Selection:

*****

The circular platform A is fitted with a rim of 200-mm inner radius and can rotate freely about the vertical shaft. It is known that the platform-rim unit has a mass of 5 kg and a radius of gyration of 175 mm with respect to the shaft. At a time when the platform is rotating with an angular velocity of 50 rpm, a 3-kg disk B of radius 80 mm is placed on the platform with no velocity. Knowing that disk B then slides until it comes to rest relative to the platform against the rim, determine the final angular velocity of the platform.

Short Answer

Expert verified
The final angular velocity of the platform is approximately 28.05 rpm.

*****

Supplied information:
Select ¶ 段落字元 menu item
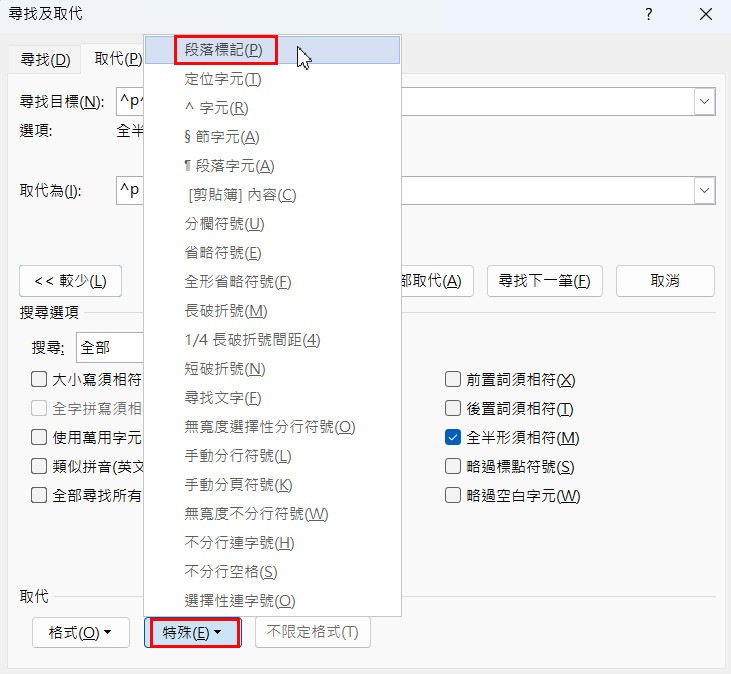The height and width of the screenshot is (674, 731). point(229,166)
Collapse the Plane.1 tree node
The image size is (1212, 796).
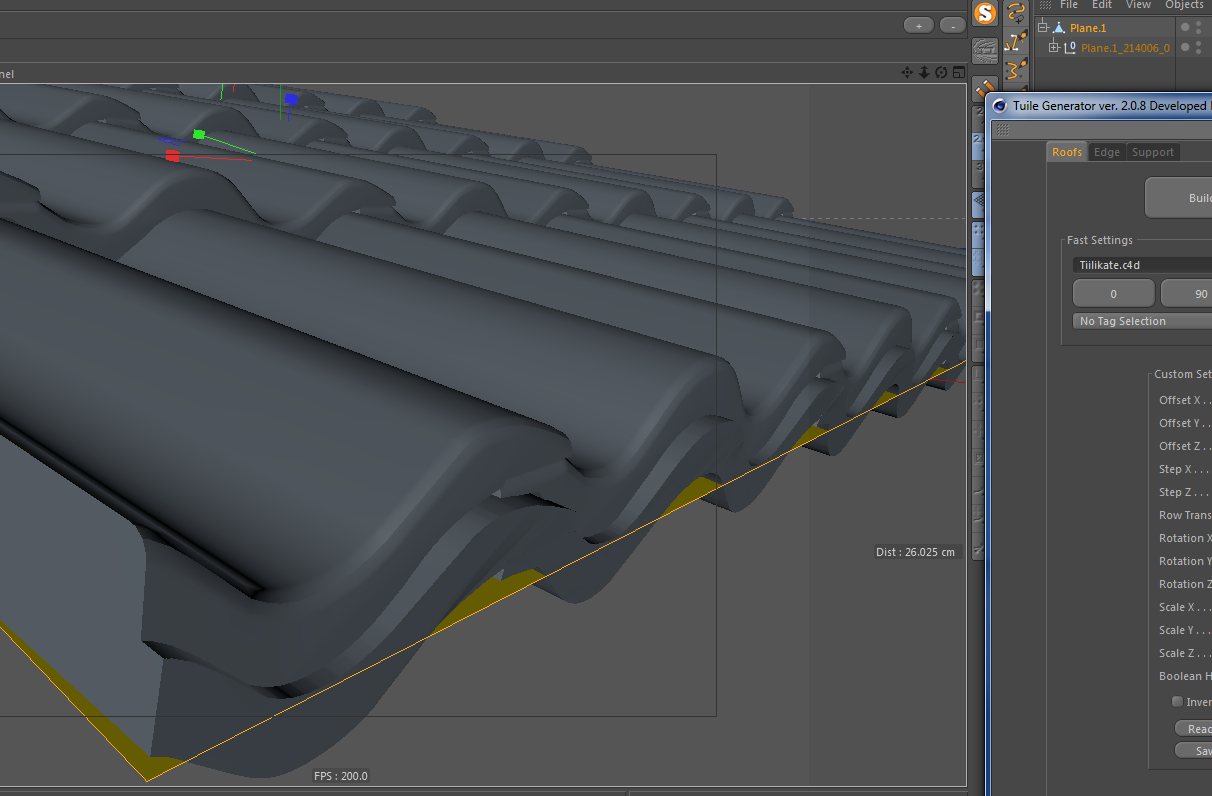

*****

In the platform problem, please give the radius of gyration of the platform-rim unit with respect to the shaft.

175 mm